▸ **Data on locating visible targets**
= = = =
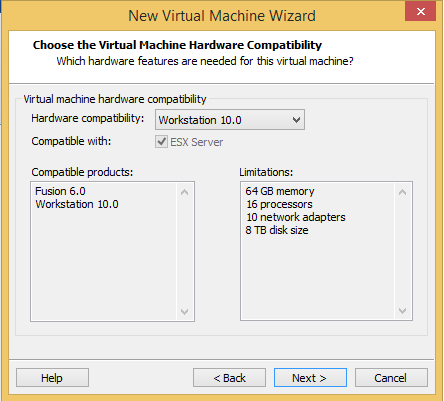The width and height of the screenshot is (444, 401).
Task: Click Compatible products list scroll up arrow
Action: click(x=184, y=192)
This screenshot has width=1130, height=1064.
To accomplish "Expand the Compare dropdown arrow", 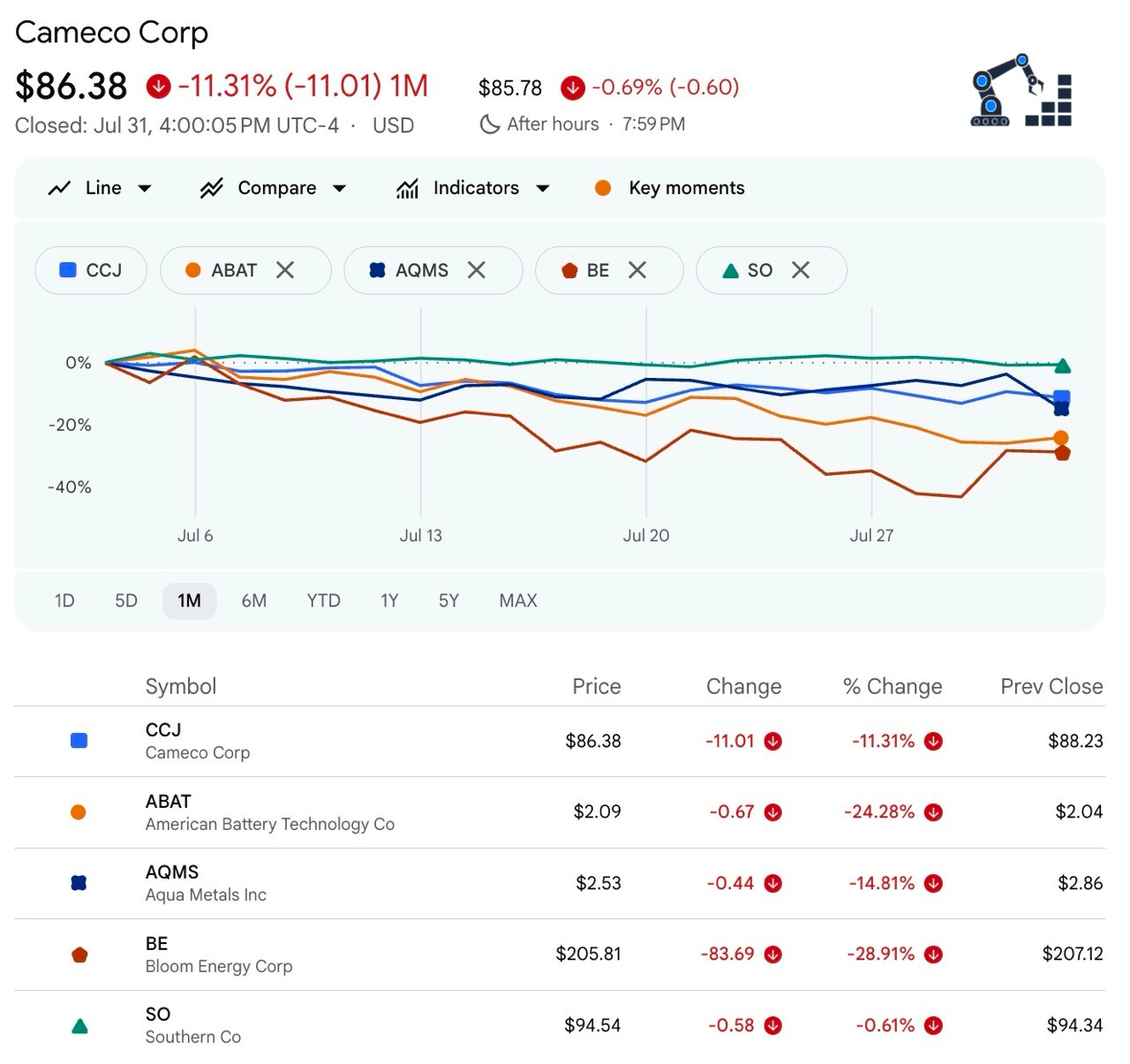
= = = =
▸ **EXERCISE TASK**
Update the records by replacing "accomplish" with "complete" and leaving everything else unchanged. Leave the pictures out of your answer.

▸ **RESPONSE TO THE EXERCISE**
The width and height of the screenshot is (444, 401).
Task: Click Compatible products list scroll up arrow
Action: click(x=184, y=192)
This screenshot has width=1130, height=1064.
To complete "Expand the Compare dropdown arrow", 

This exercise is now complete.